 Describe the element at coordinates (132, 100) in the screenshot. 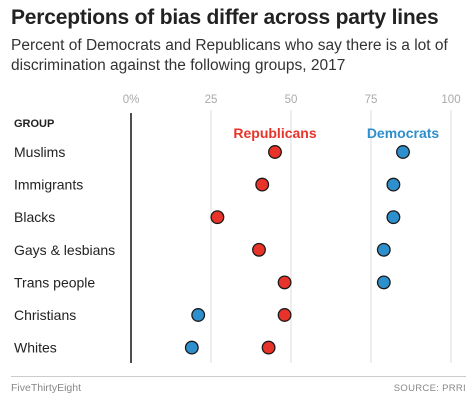

I see `x-tick-label: 0%` at that location.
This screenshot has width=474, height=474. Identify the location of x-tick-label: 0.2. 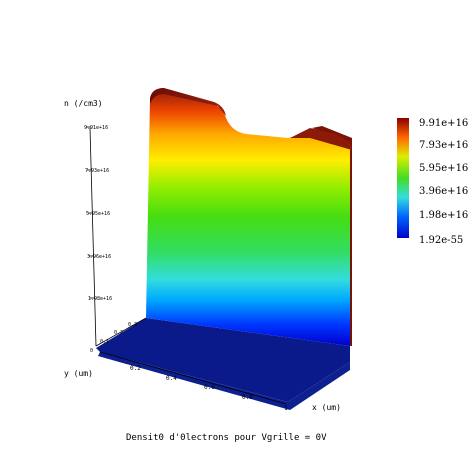
(136, 368).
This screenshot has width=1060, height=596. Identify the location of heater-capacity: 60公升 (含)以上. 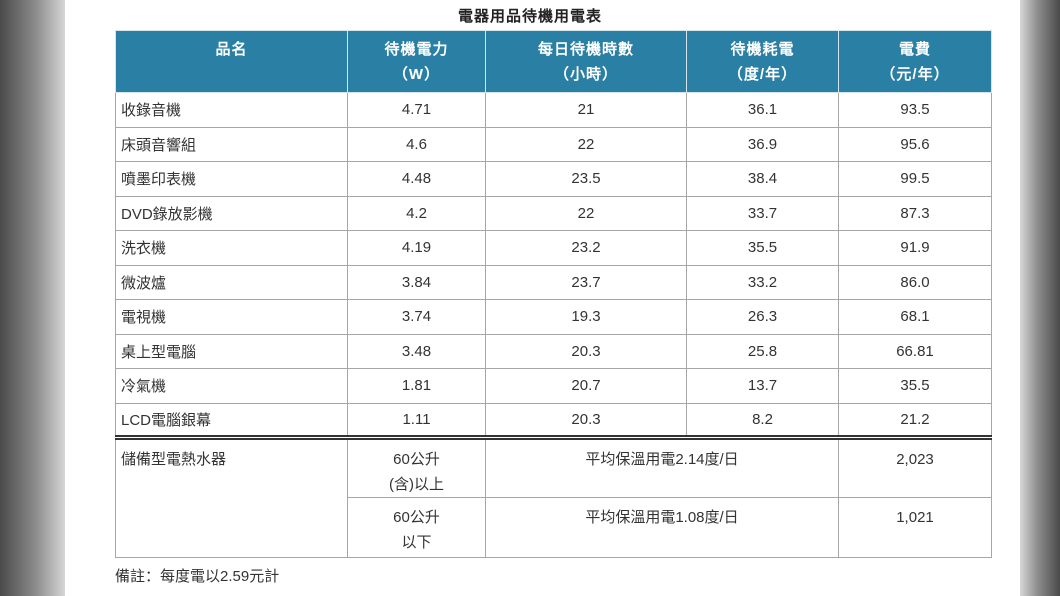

■ **WHAT IS BEING ASKED**
Return the listing above line for line, with every character unchanged, and leave the pictures out.

■ **TASK RESULT**
 Describe the element at coordinates (132, 100) in the screenshot. 

I see `x-tick-label: 0%` at that location.
This screenshot has width=474, height=474. Identify the location of x-tick-label: 0.2. 
(136, 368).
This screenshot has width=1060, height=596. Identify the location of heater-capacity: 60公升 (含)以上. 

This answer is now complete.